To simplify the expression \(\sqrt{16xy^6} \div \sqrt{316xy^3}\), we first simplify each term separately.
Step 1: Simplify \(\sqrt{16xy^6}\)
\[ \sqrt{16xy^6} = \sqrt{16} \cdot \sqrt{x} \cdot \sqrt{y^6} \] Calculating each part:
- \(\sqrt{16} = 4\)
- \(\sqrt{y^6} = y^{6/2} = y^3\)
Thus, \[ \sqrt{16xy^6} = 4y^3\sqrt{x} \]
Step 2: Simplify \(\sqrt{316xy^3}\)
\[ \sqrt{316xy^3} = \sqrt{316} \cdot \sqrt{x} \cdot \sqrt{y^3} \] Note that \(316 = 4 \cdot 79\):
- \(\sqrt{316} = \sqrt{4 \cdot 79} = \sqrt{4} \cdot \sqrt{79} = 2\sqrt{79}\)

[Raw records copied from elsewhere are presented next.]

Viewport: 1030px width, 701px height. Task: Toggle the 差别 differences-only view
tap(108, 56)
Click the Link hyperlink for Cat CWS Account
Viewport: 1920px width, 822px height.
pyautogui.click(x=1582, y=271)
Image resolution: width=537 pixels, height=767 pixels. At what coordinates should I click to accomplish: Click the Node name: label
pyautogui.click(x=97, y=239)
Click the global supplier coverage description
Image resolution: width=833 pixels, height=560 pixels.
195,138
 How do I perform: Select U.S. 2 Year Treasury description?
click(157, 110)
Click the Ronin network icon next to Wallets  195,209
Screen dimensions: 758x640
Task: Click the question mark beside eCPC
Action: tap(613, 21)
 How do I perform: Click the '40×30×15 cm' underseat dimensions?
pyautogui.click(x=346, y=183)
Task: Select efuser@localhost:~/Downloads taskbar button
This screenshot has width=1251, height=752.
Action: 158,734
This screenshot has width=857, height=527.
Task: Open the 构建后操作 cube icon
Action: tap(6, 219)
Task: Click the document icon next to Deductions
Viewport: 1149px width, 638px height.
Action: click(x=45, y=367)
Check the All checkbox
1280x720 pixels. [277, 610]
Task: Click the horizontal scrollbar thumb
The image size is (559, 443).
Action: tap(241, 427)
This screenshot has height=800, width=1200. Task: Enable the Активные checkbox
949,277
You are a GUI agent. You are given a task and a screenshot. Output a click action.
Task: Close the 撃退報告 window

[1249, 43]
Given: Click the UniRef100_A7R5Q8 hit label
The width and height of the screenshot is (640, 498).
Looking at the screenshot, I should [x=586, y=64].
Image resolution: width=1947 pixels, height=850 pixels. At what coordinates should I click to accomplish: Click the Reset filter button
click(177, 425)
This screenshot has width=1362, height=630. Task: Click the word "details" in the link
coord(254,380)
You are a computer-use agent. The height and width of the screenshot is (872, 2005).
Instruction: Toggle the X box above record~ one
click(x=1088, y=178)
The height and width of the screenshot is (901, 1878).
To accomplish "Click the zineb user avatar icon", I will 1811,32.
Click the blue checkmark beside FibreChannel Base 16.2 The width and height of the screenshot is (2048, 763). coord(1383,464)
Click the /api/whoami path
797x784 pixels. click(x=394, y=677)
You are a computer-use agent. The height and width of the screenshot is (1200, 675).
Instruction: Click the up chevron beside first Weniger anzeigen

- \(\sqrt{y^3} = y^{3/2} = y^{1} \cdot \sqrt{y} = y\sqrt{y}\)
Thus, \[ \sqrt{316xy^3} = 2\sqrt{79} \cdot \sqrt{x} \cdot y\sqrt{y} = 2y\sqrt{79xy} \]
Step 3: Combine the results
Now we combine this into the original expression: \[ \frac{\sqrt{16xy^6}}{\sqrt{316xy^3}} = \frac{4y^3\sqrt{x}}{2y\sqrt{79xy}} = \frac{4y^3}{2y} \cdot \frac{\sqrt{x}}{\sqrt{79xy}} = 2y^2 \cdot \frac{\sqrt{x}}{\sqrt{79}\sqrt{xy}} \]
Step 4: Simplify further
This reduces to: \[ 2y^2 \cdot \frac{\sqrt{x}}{\sqrt{79}\sqrt{xy}} = 2y^2 \cdot \frac{\sqrt{x}}{\sqrt{79}\sqrt{x}\sqrt{y}} = 2y^2 \cdot \frac{1}{\sqrt{79 \cdot y}} = \frac{2y^2}{\sqrt{79y}} \]
Final result
Thus, the simplified form is: \[ \frac{2y^2}{\sqrt{79y}} \]
This result rationalizes and simplifies the original radical expression.